An army of Prince Harries is intimidating shoppers.
The portrait is stern, defiant, of bountiful hairline.
Shot by Ramona Rosales for the cover of Prince Harry’s memoir Spare, it planted a flag in the golden Californian soil and hung a shark-tooth necklace around the decrepit institution it set out to eviscerate. Tiled in your local Barnes & Noble, it looked like you were being marched on by an army of angry Lancastrians, as writer Luke Winkie found.

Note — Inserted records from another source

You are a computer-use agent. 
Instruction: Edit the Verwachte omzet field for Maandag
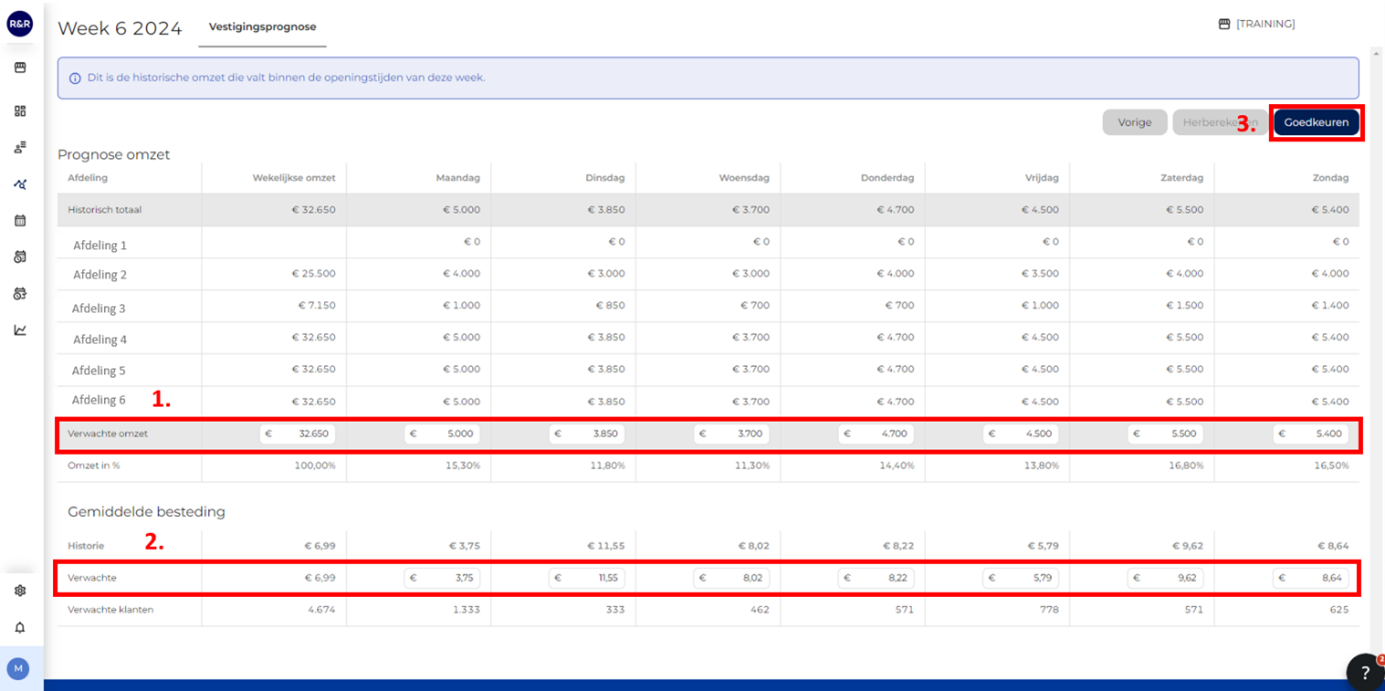(x=442, y=434)
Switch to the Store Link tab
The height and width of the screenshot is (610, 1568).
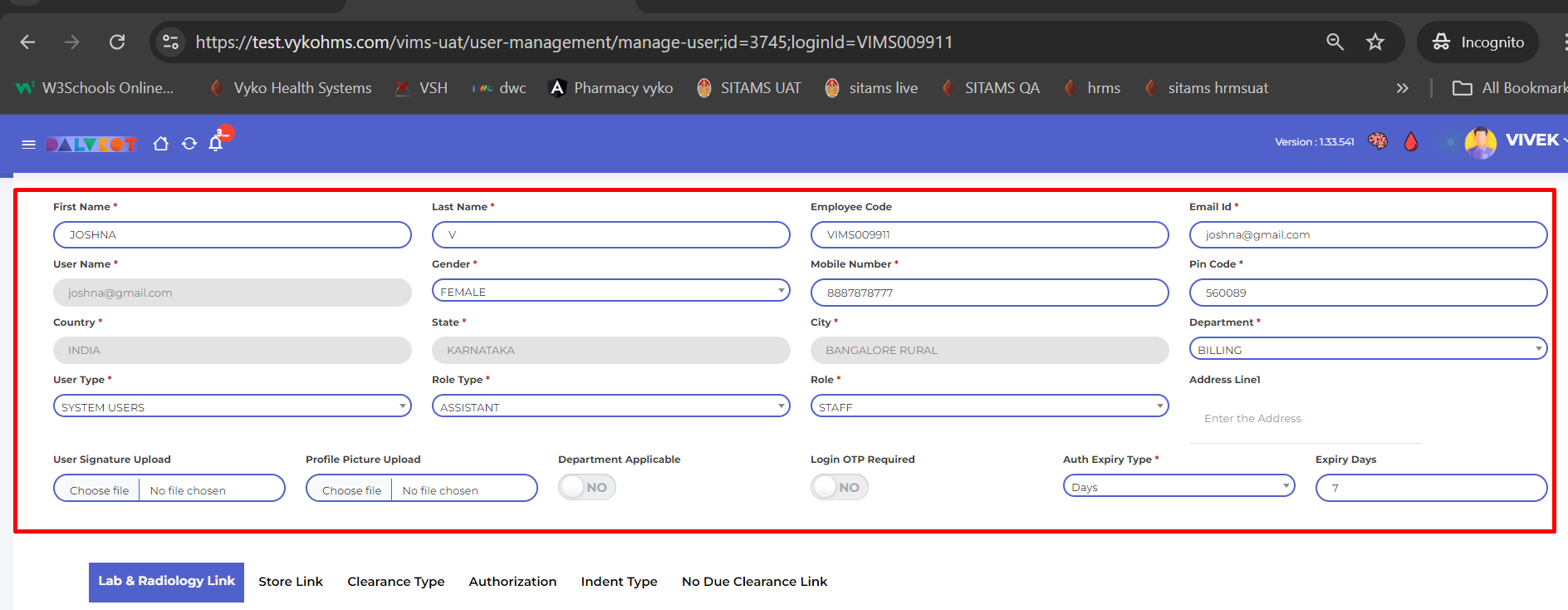coord(291,582)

Absolutely horrific sight at the Barnes & Noble pic.twitter.com/2hkUX4GCIc
— Luke Winkie (@luke_winkie) February 23, 2023
Winkie was not alone in feeling persecuted by the carousel of Nook accessories. People across the Commonwealth and in other dying empires noted the alarming sense of being attacked by a battalion of angry Grown Sons, or seeing an entire team of water polo players rise up before them as they floated obliviously on a pool noodle. The reaction was strong enough for Winkie to opine in Slate on the state of publishing that:
It is depressing to know that the modern publishing industry, much like the film industry, is buoyed by a few megaton releases each year, and therefore retailers need to order an ungodly number of Spares—truly the Ant-Man of books—to stay above water.

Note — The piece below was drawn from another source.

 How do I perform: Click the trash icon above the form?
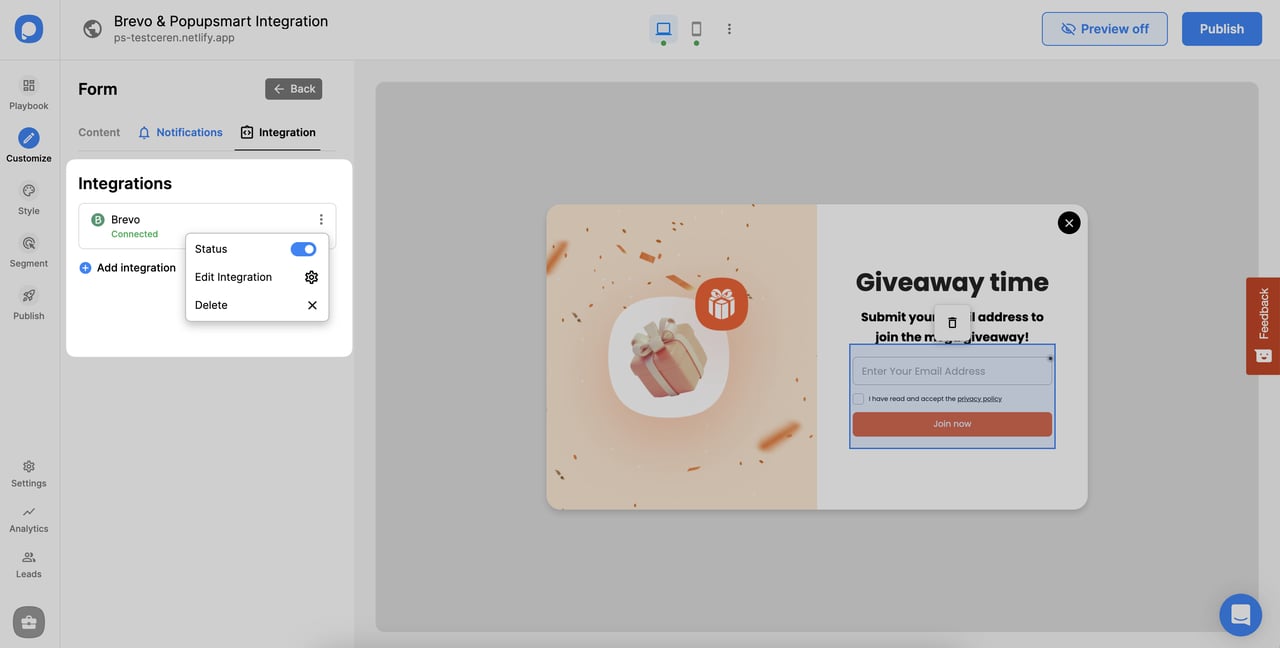pos(952,322)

Indeed. For my own part, in the wall of Harries I saw the sight I imagine I shall see when I one day journey on foot to the ginger-haired town of my ancestors, and am welcomed with a terse “hello, then,” and the lack of affection that is common to my people. (“Farther down the line I spied Ginger Spice, the only Spice with whom I felt any connection—a fellow ginger.” — Prince Harry)
It is not as alarming as were the bestseller walls of A Little Life (ecstasy and pain, over and over), or those of the weepy-looking eyes on the original cover of The Great Gatsby.
If one wishes to avoid such a sight, one supposes Prince William can just order His Highness’s books on Amazon.